To illustrate this, let's assume we have a component for sending emails that implements an interface looking something like this:

public interface IMessage
{
    IList ToAddresses { get; set; }
    IList CCAddresses { get; set; }
    string Body { get; set; }
    string Subject { get; set; }

    void Send();
}

We are then asked to support sending messages by SMS. Initially we might think to use the same interface and create an alternate implementation that uses a service like Twilio to send the messages. But for an SMS, the interface isn't ideal - text messages don't have a subject, nor the concept of CC addresses.

By implementing the interface as is, we would expose these properties to users of the class and have to throw exceptions or simply ignore the values if they were set. Better would be to break out the interfaces to something like the following:

public interface IMessage
{
    IList ToAddresses { get; set; }
    string Body { get; set; }
    string Subject { get; set; }

    void Send();
}

public interface IEmailMessage : IMessage
{
    IList CCAddresses { get; set; }
    string Subject { get; set; }
}

It's worth noting that the point here isn't really to try to predict the future - that we might need an alternate messaging method - but rather that it's better to take the time to refactor to a better suited interface, adhering to the ISP, at the time we know about the new requirement.

For a real-world example at my company, this principle was considered in the creation of the "Big Garden Birdwatch" functionality for RSPB. This feature had a number of forms and processes, with similar requirements but subtle variations, so a number of steps were taken to avoid repeating code using inheritence chains for controllers, view models and factories.

Specifically functionality included forms that:

  • Are used for collecting user details that need to be retained in the session
  • Are used for collecting the answers to questionnaires that are recorded in a database
  • And in particular, not all forms needed both these features - some needed one, some the other and some both.

To support that two separate interfaces were created for the view models..

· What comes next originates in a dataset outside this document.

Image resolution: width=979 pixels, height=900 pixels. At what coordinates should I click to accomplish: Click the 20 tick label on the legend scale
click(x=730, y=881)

The controllers for these features were arranged in an inheritence chain, with a base controller providing a method like this:

protected void UpdateProfileWithAnswersToCustomQuestions(IUserJourneyProfile model,
    ICustomQuestions postedModel)
{
}

Because this method depends only on the object passed to it having the properties and methods defined in ICustomQuestions, it can accept any view model that implements this interface. We don't have to have variations of the method dealing with all the different concrete view models classes.